Conjunto de tarefas
#1 Reproduza o trecho do texto sobre queijos com vinho entre "Regras à laia" e "equilíbrio das partes.", inclusive.
#2 Responda às perguntas abaixo com base no texto sobre queijos com vinho.
(a) Que cliché o texto pretende desmontar?
(b) Que combinação é dada como exemplo de um produto que anula radicalmente o sabor e a textura do outro?
(c) O que o texto considera fundamental procurar na combinação dos dois produtos?
#3 Dê continuidade ao texto sobre queijos com vinho a partir da última frase apresentada.

Texto fornecido
########################################

Queijos com vinho
As ideias feitas são muito má companhia para o vinho. Tão más que podem chegar a transformar um vinho decente numa qualquer zurrapa de pacote. E há más ideias sobre temperaturas, copos e combinações entre comida e vinho. De resto, esta última área é tão sensível que se já se inventou o conceito de maridagem. Hoje daremos pistas para desmontar o cliché de que os queijos se devem degustar exclusivamente com vinho tinto.
Regras à laia de decreto-lei não há. Fundamental é percebermos que na degustação dos dois produtos não se podem fazer combinações em que: a) um deles anule radicalmente o sabor e a textura do outro (um queijo fresco com um tinto alcoólico): b) um sabor já de si acentuado e forte seja potenciado com a participação de outro sabor na boca (um queijo de Nisa com tinto taninoso da Bairrada). Donde, fundamental é procurar equilíbrio das partes.

########################################

Dados a examinar
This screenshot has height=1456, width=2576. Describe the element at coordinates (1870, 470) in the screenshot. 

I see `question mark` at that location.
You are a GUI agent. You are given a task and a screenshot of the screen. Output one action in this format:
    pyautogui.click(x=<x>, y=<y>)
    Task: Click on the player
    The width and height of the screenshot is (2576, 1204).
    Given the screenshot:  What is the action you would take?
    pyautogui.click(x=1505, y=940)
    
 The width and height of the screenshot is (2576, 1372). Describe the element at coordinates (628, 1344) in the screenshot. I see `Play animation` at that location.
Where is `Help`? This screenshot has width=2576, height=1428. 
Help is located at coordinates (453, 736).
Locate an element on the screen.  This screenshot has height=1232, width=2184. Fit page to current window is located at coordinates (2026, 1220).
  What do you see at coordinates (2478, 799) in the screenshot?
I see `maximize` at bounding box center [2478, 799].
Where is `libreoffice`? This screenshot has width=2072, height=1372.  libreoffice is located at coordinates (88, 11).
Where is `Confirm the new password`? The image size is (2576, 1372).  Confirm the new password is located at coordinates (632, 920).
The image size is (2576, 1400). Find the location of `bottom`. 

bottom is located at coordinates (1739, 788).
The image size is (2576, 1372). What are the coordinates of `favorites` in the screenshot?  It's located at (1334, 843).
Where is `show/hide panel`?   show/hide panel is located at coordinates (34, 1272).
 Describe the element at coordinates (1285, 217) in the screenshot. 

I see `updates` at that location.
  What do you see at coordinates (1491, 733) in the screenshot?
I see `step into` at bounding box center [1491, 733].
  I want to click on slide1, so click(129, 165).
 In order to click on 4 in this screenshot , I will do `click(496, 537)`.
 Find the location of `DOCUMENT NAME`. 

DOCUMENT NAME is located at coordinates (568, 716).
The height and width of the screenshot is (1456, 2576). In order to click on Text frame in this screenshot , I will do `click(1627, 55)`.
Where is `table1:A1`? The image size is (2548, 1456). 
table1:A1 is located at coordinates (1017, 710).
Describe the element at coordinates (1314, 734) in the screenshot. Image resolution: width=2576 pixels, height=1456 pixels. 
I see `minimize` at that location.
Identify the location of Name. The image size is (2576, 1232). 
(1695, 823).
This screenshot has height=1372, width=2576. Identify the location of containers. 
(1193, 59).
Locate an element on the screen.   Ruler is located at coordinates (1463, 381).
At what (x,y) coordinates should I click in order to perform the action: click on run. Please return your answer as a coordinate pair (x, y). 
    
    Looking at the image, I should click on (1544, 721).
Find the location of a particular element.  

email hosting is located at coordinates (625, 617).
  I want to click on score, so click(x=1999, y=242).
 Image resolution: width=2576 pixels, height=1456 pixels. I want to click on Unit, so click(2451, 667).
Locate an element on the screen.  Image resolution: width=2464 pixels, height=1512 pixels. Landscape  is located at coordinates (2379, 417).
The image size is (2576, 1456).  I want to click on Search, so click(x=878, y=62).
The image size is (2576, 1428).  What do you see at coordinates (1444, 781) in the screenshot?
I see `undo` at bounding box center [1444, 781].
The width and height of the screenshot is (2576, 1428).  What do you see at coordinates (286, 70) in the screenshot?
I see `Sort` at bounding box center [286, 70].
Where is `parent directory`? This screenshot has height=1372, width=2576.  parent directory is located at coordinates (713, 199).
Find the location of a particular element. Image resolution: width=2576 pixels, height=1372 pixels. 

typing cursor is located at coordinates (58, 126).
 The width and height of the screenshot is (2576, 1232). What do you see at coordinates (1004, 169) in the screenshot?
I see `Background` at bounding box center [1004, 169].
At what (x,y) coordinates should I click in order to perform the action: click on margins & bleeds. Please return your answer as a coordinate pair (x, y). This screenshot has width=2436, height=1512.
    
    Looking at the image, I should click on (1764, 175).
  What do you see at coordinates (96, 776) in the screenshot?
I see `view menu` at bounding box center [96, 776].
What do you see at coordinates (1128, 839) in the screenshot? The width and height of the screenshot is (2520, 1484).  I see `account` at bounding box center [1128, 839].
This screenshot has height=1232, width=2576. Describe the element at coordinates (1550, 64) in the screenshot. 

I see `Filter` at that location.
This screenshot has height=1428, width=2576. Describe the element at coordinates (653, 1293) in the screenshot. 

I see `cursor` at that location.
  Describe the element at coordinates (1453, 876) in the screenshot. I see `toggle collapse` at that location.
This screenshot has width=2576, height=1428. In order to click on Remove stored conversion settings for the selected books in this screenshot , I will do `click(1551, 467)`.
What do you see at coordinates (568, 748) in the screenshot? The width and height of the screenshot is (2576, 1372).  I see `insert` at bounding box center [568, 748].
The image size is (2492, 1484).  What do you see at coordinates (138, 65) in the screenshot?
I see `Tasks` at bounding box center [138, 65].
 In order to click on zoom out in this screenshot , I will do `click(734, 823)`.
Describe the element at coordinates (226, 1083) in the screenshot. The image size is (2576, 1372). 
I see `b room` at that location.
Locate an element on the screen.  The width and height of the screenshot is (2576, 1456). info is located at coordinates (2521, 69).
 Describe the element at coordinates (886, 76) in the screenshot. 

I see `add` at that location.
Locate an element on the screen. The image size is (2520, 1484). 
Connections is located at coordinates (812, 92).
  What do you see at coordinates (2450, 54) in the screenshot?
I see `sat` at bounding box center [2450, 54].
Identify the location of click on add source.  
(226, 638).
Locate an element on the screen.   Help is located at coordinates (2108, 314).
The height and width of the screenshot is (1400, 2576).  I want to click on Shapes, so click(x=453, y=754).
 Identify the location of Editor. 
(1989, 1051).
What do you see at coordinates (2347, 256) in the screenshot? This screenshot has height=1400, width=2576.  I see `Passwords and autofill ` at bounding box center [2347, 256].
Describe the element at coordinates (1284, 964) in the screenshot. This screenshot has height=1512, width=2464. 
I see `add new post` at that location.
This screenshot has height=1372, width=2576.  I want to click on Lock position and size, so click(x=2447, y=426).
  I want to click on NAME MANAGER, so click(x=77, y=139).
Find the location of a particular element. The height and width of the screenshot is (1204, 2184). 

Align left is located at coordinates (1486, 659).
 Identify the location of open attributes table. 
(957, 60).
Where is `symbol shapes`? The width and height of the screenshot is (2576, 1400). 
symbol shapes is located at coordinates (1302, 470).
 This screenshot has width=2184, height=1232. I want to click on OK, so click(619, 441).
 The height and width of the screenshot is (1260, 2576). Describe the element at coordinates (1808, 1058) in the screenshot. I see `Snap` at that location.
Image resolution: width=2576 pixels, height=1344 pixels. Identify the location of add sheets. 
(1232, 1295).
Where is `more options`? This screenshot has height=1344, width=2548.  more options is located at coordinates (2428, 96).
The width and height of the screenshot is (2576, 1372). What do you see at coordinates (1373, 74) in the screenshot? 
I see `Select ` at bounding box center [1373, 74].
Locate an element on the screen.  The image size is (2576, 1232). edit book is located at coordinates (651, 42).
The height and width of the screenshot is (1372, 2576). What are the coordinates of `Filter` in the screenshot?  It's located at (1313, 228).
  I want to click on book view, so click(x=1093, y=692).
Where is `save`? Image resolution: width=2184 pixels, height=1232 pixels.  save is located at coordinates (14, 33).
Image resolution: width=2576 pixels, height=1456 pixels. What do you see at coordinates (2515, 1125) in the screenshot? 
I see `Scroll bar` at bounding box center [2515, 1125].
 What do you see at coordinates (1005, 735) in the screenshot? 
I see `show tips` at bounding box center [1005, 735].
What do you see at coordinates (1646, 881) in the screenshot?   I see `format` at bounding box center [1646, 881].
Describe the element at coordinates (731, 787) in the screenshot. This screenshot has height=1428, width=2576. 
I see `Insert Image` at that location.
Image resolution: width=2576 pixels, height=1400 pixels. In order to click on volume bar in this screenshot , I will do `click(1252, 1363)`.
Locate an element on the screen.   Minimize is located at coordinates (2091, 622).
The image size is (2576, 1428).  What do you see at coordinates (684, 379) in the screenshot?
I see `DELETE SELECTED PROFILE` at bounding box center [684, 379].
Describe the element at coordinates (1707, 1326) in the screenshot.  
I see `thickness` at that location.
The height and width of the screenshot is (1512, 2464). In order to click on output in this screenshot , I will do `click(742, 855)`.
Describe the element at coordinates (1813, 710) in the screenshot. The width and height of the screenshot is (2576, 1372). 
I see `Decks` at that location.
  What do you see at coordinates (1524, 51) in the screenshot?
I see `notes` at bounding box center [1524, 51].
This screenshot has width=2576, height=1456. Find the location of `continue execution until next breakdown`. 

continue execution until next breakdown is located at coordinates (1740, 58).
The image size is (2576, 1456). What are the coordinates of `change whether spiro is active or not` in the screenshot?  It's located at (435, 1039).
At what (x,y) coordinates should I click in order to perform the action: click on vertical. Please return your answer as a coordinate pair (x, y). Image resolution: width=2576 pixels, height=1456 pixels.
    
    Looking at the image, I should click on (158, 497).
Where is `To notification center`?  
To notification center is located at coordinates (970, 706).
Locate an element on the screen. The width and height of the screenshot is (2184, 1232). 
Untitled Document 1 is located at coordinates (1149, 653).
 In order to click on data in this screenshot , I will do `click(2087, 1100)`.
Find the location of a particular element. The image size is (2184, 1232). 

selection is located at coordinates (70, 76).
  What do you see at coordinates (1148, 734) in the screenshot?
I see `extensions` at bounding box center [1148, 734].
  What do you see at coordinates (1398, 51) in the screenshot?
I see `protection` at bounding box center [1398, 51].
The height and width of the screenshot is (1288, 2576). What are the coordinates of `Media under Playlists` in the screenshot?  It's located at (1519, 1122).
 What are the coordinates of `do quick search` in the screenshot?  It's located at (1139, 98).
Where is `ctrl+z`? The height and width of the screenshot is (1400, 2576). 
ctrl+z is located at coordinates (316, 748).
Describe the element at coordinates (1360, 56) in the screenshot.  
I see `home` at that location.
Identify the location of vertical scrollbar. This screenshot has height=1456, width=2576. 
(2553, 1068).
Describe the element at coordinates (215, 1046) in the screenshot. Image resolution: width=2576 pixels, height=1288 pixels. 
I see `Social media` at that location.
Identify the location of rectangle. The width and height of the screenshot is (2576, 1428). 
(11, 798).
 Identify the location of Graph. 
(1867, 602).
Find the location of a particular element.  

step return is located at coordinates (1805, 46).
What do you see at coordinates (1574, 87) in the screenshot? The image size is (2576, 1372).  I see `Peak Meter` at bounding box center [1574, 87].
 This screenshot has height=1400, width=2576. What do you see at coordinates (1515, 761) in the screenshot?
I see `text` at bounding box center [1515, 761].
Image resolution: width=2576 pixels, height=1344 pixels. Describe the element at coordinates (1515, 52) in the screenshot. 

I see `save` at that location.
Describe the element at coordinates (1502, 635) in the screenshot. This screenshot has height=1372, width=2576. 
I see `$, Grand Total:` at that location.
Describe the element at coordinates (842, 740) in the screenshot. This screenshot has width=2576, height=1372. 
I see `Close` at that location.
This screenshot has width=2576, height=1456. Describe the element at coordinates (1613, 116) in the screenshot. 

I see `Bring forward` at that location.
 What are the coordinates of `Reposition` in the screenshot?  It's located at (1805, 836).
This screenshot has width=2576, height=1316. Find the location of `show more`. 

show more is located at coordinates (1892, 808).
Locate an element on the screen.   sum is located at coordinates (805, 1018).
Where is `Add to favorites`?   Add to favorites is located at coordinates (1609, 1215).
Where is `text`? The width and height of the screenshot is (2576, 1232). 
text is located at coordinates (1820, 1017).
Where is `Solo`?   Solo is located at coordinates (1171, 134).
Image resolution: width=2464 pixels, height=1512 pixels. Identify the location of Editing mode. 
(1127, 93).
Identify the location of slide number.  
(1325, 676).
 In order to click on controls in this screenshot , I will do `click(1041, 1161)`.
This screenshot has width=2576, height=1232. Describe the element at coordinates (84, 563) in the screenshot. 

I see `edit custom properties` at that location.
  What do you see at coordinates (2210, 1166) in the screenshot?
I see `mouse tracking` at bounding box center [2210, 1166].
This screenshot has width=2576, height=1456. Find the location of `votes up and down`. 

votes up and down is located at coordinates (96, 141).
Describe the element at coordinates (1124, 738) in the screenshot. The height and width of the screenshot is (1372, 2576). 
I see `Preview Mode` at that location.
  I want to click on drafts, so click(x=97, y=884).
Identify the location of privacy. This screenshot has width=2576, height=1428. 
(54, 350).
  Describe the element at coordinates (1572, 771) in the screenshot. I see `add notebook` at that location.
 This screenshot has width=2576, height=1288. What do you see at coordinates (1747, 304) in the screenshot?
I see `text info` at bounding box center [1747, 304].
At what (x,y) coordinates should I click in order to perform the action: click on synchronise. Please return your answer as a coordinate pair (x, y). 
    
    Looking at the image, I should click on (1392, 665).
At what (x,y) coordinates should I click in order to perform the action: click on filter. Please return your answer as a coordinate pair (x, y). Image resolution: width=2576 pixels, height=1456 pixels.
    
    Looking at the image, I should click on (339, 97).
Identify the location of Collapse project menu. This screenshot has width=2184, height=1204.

########################################

Respostas às tarefas
#1
Regras à laia de decreto-lei não há. Fundamental é percebermos que na degustação dos dois produtos não se podem fazer combinações em que: a) um deles anule radicalmente o sabor e a textura do outro (um queijo fresco com um tinto alcoólico): b) um sabor já de si acentuado e forte seja potenciado com a participação de outro sabor na boca (um queijo de Nisa com tinto taninoso da Bairrada). Donde, fundamental é procurar equilíbrio das partes.

#2
(a) O de que os queijos se devem degustar exclusivamente com vinho tinto.
(b) Um queijo fresco com um tinto alcoólico.
(c) O equilíbrio das partes.

#3
Peguemos, por exemplo, num queijo da ilha de São Jorge. Queijo picante, de sabor forte, medianamente salgado e seco. Dar-lhe por companhia um vinho tinto com estrutura, álcool e taninos robustos é má ideia. Combina pouco. Se não acredita, experimente acompanhá-lo com vinhos brancos. Quais? Vários. E todos com perfil diferente. Um Alvarinho Muros de Melgaço (vinho com corpo, fruta e acidez equilibrada); o Aneto (com doçura e gordura da casta Semillon); um Quinta dos Roques Encruzado (estrutura, corpo e notas minerais) ou, até, um espumante feito com 100 por cento Chardonnay (fresco mas untuoso).
Se o leitor está a torcer o nariz, nada como juntar os amigos à volta de uma tábua de queijos, pedir a cada um que arranje um das garrafas mencionadas, abrir as hostilidades e, depois, registar as conclusões. Mas para isso faz falta abertura de espírito – a melhor arma para combater a praga das ideias feitas.